§ **Task requirements**:
**A.** According to the interview, in what decade did the American government ask Simon Kuznets to create a measure of national income?
**B.** Copy the part of the interview between "Laura Flanders:So, tell" and "up. Endless growth.", inclusive.
**C.** List every person named in the interview.

§ **Passage provided**:
* * * * * * *
Kate Raworth:My pleasure.

Laura Flanders:So, tell the story of how our map of the economy got so poorly diagrammed and what GIs had to do with it.

Kate Raworth:Well, poor old Simon Kuznets back in the 1930s, the American government asked him to come up with a measure of national income, which he did. And he said when he first produced it, "Don't mistake this for the welfare of the nation." His caveat got put aside because once there was a single number of what the economy was worth and you could compare it to other countries and look at it year and year, we got hooked on growth.

Laura Flanders:And you had that nice little upward going on.

Kate Raworth:That's right. So, this curve. The picture of what economic success looks like in our minds is this ever rising line that just goes up, up, up, up. Endless growth.

Laura Flanders:And what's the problem with that picture?

Kate Raworth:The problem with that picture is if you think about nature, 3.8 billion years of experimentation, nothing in nature from your children's feet to the Amazon forest, nothing grows forever. Things in nature, they grow, healthy phase, but then they mature and come to thrive. What I find extraordinary is that when I studied economics at university and I'll bet anyone studying now, the question as to whether an economy comes to a maturity point and then thrives, it's not asked. What if the economy can't grow forever? What would it look like to create an economy that didn't try to grow forever, but that it thrived? I think these are questions we need to start asking.

Laura Flanders:So, what does it matter if we have a wrong image, and hasn't it been corrected and debunked and challenged?

Kate Raworth:So imagery, what I've learned is imagery is incredibly powerful, and if you open an economics textbook it's full of words, it's full of way too many equations, and often there's a little picture on the side as if just a mere illustration, but any neuroscientist will tell you that over half of the nerve fibers in your brain are serving your visual cortex, and any image goes into the back of your brain and it sit there. It lingers like economic graffiti long after the words and equations have faded. So, we really should pay a lot of attention to the pictures that we use to draw what the economy is and what it's for and who we are and how it works.

Laura Flanders:All right, so you've come up with a picture. It's very different. It's those concentric circles. You call it a doughnut. What's that?
* * * * * * *
§ **Provided data**:
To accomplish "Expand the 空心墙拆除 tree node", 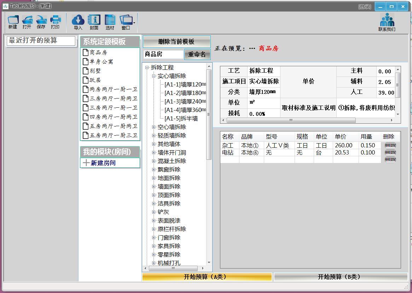I will click(154, 127).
* * * * * * *
§ **Full solutions**:
**A.** The 1930s.

**B.**
Laura Flanders:So, tell the story of how our map of the economy got so poorly diagrammed and what GIs had to do with it.

Kate Raworth:Well, poor old Simon Kuznets back in the 1930s, the American government asked him to come up with a measure of national income, which he did. And he said when he first produced it, "Don't mistake this for the welfare of the nation." His caveat got put aside because once there was a single number of what the economy was worth and you could compare it to other countries and look at it year and year, we got hooked on growth.

Laura Flanders:And you had that nice little upward going on.

Kate Raworth:That's right. So, this curve. The picture of what economic success looks like in our minds is this ever rising line that just goes up, up, up, up. Endless growth.

**C.** Kate Raworth, Laura Flanders, Simon Kuznets